Importantly, for this grammar correction workload, removing conversation history did not meaningfully affect the quality of the corrections.


Understanding the Difference

The benchmark highlights two fundamentally different optimization techniques.

Prompt Caching

Prompt caching keeps historical context available for reuse.

Advantages:

  • Maintains conversational awareness
  • Reduces repeated prompt-processing work
  • Ideal for chat assistants and long conversations

Limitations:

  • Full context still exists
  • Cache effectiveness depends on implementation details
  • Context size continues growing

Stateless Prompting

Stateless prompting eliminates historical context entirely.

Advantages:

  • Minimal context size
  • Predictable token usage
  • Consistent latency
  • Simplified architecture

Limitations:

  • No conversational memory
  • Unsuitable for multi-turn reasoning tasks

For workloads where previous messages provide little value, stateless prompting can deliver substantial performance gains with virtually no downside.

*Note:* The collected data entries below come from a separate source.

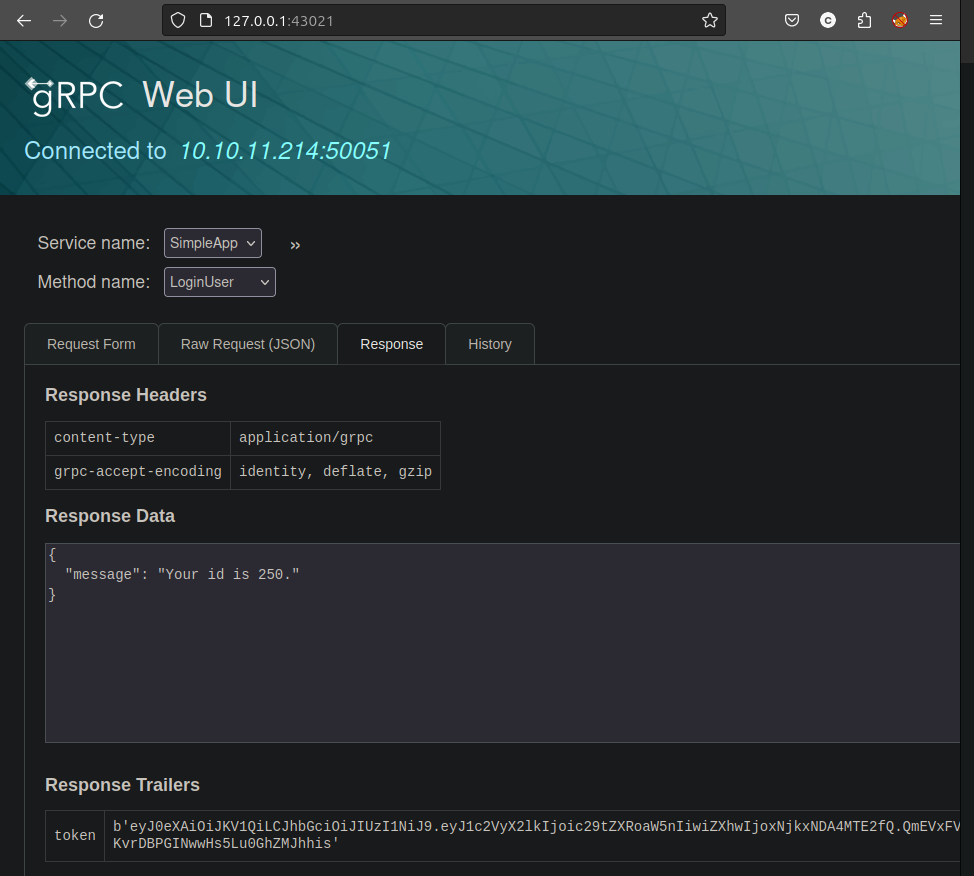Bookmark this page with star icon

pos(710,20)
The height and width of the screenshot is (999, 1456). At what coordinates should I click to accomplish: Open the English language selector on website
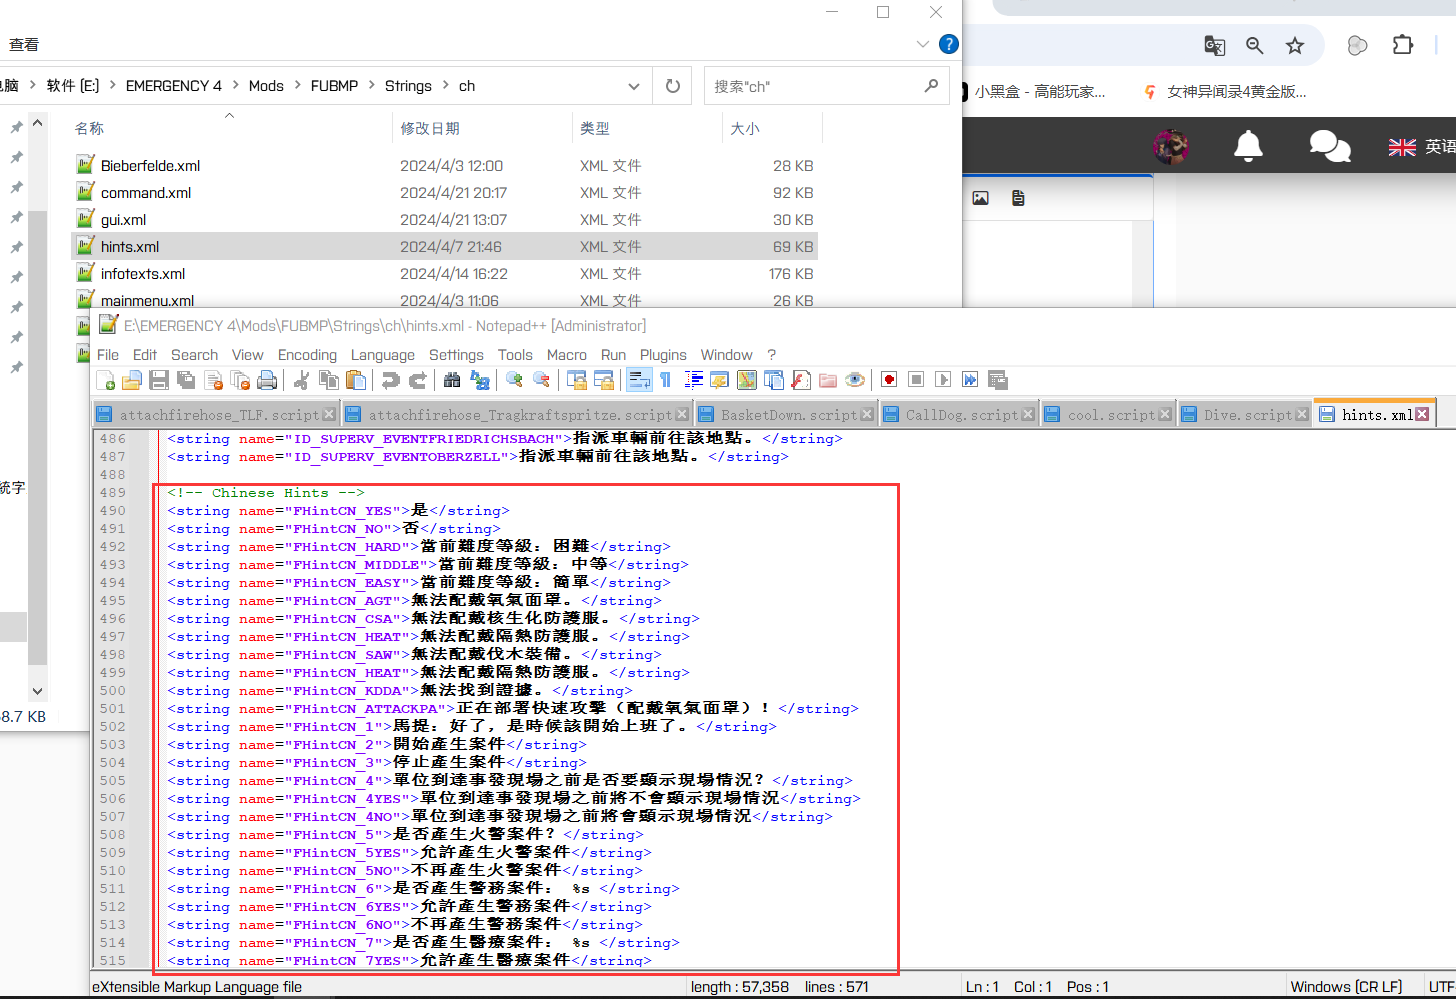coord(1422,147)
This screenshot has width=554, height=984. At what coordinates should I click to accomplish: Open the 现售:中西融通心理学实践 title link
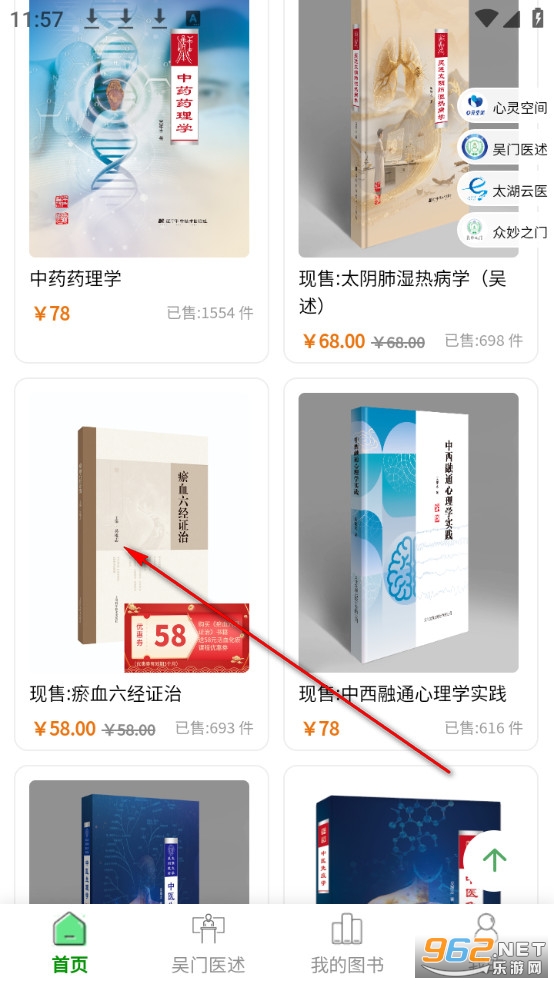403,693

When Stateless Architectures Make Sense

Not every AI application needs memory.

Stateless prompting often works well for:

  • Grammar correction
  • Translation
  • Text rewriting
  • Classification
  • Formatting
  • Sentiment analysis
  • Content moderation

Conversational history is often more important for:

  • General-purpose chat assistants
  • Coding copilots
  • Research assistants
  • Customer support agents
  • Long-running AI workflows

The key lesson is simple:

Context should be treated as a tool, not a default.

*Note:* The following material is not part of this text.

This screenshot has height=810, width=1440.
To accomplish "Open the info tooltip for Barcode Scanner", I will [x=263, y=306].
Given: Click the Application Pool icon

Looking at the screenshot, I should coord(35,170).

If your application does not benefit from historical messages, sending them anyway only increases latency and token consumption.


Building Cache-Friendly Systems

For applications that genuinely require history, prompt caching can still provide significant improvements.

To maximize cache effectiveness:

Keep Historical Messages Immutable

Avoid modifying older messages after they have been created.

Bad:

messages.push({
  role: "user",
  content: userInput,
  timestamp: Date.now()
});

Dynamic metadata can prevent cache reuse.

Better:

messages.push({
  role: "user",
  content: userInput
});

Keeping historical context stable increases the likelihood of cache hits.


Final Thoughts

This benchmark demonstrates that context management can have a larger impact on application performance than many developers realize.

For a grammar correction workload:

  • Stateless prompting reduced total latency by roughly 83%.
  • Context token usage dropped by approximately 62%.
  • Output quality remained effectively unchanged.

The most important takeaway is not that conversation history is bad.

The takeaway is that different workloads require different context strategies.

Many AI applications inherit chat-style architectures by default, even when their tasks are fundamentally single-turn operations.

By choosing a context strategy that matches the actual problem being solved, developers can significantly reduce latency, lower token consumption, and build more efficient AI systems.

After comparing these strategies, I believe every AI application should display context statistics directly in the chat interface. If users can see CPU usage, memory consumption, and network activity in other software, they should also be able to see how many context tokens are being sent to the model.

A simple panel showing Context Tokens, Response Tokens, Total Conversation Tokens, and a Send Full History checkbox would make context management transparent and help users understand the performance and cost implications of their conversations.